* Instructions:
**A.** Answer these questions using the article below about Dr. Kunal Saha's lawsuit against Ohio State, marking each answer with the same numeral:
(i) In what year did Saha file his initial suit?
(ii) Who is Saha's attorney?
(iii) In which court did Saha file his 2007 suit?
**B.** In the article below about Dr. Kunal Saha's lawsuit, rewrite the paragraph beginning "Saha contends the university and hospital penalized him" as a short bulleted list that keeps its main facts.

:: Reading text

Dr. Kunal Saha’s discrimination and breach-of-contract lawsuit against Ohio State has entered its fourth year and it appears to finally be nearing an end.
The judge “should reach a decision by Christmas, I’d say,” said Joe Griffith, Saha’s attorney, in an interview.
Saha, a U.S. citizen from India, is a former assistant professor in the OSU College of Medicine’s Department of Pediatrics, where he specialized in AIDS research.
He filed his initial suit in 2005 against the university and Children’s Hospital, which is a separate entity from OSU but partners with the pediatrics department. Saha sued in federal district court but he lost three months after filing the suit.
In 2007, he filed a similar suit in the Court of Claims. In May, the case went to trial. Judge Joseph Clark heard two weeks of testimony about Saha’s claims that he was denied tenure, stripped of his funding for AIDS research and unfairly fired.
Saha contends the university and hospital penalized him because he was spending considerable time in India pursuing a medical malpractice suit against the doctors who treated his wife, who died in India in 1998. The legal battles, well-publicized in Indian media, ended in August. Saha won a medical negligence civil suit against four doctors, and two doctors were convicted of criminal negligence. Saha said the compensation from the civil suit will be used to promote health care in India.
The university and hospital say he was fired because he wasn’t working enough, his AIDS research was foundering and not worth financing anymore, and his teaching was sub-par. OSU can’t be held responsible simply because Saha thinks he was wronged, court documents say. The university says Saha has no evidence that it made a wrong decision.
Saha, who worked at Columbia University before OSU, said he got his leave-of-absence documentation approved. But OSU said his prolonged absences in India, especially at the end of 2001 and beginning of 2002, showed the downward trajectory of Saha’s commitment to his job. He was hard to reach, OSU says, and it appeared that he was not adequately supervising his students back in Columbus.
The extended stay in India was necessary, Saha said, because the Indian Supreme Court requested his presence for the later criminal prosecution of the doctors in India.

::::
:: Data

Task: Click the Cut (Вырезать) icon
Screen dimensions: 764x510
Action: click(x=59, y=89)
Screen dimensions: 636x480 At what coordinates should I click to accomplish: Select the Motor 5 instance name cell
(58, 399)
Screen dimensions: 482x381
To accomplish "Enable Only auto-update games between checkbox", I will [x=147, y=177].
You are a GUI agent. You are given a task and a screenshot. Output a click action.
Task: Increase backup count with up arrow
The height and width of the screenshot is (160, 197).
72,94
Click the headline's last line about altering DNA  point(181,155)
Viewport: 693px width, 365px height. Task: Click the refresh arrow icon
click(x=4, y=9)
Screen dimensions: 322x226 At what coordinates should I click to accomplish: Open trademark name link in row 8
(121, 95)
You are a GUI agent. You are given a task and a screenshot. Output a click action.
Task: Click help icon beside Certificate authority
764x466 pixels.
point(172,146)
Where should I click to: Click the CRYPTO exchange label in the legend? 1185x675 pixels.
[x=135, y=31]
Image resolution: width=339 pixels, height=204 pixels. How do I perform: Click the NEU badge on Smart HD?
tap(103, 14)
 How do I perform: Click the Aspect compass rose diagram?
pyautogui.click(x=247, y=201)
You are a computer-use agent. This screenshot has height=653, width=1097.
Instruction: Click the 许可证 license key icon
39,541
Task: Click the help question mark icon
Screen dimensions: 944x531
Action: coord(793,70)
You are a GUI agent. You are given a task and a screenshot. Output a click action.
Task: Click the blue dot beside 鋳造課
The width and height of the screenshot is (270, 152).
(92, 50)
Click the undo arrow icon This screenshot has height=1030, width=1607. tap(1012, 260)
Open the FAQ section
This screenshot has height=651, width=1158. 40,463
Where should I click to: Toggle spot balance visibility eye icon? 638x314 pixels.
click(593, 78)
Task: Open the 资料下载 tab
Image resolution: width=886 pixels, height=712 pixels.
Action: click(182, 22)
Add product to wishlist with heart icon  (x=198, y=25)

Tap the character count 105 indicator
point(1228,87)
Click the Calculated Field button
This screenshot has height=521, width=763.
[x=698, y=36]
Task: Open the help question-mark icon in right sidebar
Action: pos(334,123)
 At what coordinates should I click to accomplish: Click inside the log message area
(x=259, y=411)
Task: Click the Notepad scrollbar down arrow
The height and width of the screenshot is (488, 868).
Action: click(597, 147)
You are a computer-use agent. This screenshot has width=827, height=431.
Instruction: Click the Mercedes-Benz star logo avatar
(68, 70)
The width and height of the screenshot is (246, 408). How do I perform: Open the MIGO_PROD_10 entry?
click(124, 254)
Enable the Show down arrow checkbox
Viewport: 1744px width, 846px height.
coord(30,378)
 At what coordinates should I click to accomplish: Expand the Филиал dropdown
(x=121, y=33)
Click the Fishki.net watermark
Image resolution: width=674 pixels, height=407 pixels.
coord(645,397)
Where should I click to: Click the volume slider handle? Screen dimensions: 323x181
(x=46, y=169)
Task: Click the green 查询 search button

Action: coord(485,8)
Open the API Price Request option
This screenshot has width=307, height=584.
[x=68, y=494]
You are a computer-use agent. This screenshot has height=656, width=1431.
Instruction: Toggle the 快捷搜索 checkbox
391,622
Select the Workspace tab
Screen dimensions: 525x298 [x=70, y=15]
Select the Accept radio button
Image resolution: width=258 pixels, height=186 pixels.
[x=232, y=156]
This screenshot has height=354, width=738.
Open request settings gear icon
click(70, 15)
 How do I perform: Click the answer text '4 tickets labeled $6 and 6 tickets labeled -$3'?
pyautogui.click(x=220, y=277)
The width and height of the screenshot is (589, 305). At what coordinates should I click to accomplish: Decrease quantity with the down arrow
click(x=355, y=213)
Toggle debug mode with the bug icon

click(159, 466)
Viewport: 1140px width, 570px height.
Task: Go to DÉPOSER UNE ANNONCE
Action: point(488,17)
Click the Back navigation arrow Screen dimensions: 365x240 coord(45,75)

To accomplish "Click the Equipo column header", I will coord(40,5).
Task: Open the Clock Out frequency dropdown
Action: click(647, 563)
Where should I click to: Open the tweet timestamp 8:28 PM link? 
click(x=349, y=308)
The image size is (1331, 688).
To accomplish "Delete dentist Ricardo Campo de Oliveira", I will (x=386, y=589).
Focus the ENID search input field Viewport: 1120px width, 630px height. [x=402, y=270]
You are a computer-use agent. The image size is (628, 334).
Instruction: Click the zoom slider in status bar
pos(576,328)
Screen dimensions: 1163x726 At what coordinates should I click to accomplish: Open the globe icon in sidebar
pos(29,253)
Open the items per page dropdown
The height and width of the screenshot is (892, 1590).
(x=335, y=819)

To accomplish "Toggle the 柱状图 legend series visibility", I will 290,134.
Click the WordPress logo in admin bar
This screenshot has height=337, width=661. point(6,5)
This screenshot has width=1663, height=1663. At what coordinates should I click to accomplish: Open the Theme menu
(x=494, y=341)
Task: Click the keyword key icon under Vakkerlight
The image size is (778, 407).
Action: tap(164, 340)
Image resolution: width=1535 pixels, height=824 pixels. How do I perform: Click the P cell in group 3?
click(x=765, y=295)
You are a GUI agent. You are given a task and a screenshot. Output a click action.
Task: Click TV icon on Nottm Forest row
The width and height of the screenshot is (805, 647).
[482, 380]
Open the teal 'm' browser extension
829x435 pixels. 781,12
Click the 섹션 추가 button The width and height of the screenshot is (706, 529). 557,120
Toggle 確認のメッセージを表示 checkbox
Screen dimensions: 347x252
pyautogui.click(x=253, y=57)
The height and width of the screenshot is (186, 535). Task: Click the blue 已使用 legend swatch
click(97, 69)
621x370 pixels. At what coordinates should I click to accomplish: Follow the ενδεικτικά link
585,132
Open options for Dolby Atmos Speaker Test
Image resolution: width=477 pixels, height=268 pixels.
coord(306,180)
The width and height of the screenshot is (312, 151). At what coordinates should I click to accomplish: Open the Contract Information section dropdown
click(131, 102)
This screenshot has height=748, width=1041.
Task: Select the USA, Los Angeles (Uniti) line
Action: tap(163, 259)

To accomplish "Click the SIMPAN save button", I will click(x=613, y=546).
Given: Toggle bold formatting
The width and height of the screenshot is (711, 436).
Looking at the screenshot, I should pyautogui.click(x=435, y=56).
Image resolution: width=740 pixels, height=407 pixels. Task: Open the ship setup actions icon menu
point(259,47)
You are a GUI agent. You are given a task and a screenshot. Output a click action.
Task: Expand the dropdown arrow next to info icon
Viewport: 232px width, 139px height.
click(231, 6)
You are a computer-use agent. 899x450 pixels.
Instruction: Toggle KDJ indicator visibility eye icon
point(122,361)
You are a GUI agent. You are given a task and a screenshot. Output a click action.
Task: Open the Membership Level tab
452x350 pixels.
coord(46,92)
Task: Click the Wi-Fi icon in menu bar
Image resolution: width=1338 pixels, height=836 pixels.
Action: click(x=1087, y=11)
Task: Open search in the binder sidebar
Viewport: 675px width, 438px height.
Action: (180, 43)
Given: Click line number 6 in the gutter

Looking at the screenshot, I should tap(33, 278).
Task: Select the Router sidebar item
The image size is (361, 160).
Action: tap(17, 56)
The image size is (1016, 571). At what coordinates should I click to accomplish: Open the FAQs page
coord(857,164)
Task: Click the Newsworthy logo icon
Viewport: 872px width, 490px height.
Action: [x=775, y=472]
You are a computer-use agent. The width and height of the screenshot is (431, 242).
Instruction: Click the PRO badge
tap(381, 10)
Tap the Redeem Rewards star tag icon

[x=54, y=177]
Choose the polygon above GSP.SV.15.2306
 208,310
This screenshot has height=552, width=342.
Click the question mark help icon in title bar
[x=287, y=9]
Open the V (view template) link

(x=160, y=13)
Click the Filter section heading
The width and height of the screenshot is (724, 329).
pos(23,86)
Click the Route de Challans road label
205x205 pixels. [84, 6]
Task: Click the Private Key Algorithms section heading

::::

* Task-by-task results:
**A.**
(i) 2005
(ii) Joe Griffith
(iii) The Court of Claims

**B.**
- Saha claims the university and hospital penalized him for spending considerable time in India pursuing a medical malpractice suit against the doctors who treated his wife, who died in India in 1998.
- The legal battles, well publicized in Indian media, ended in August.
- He won a medical negligence civil suit against four doctors, and two doctors were convicted of criminal negligence.
- He says the compensation from the civil suit will be used to promote health care in India.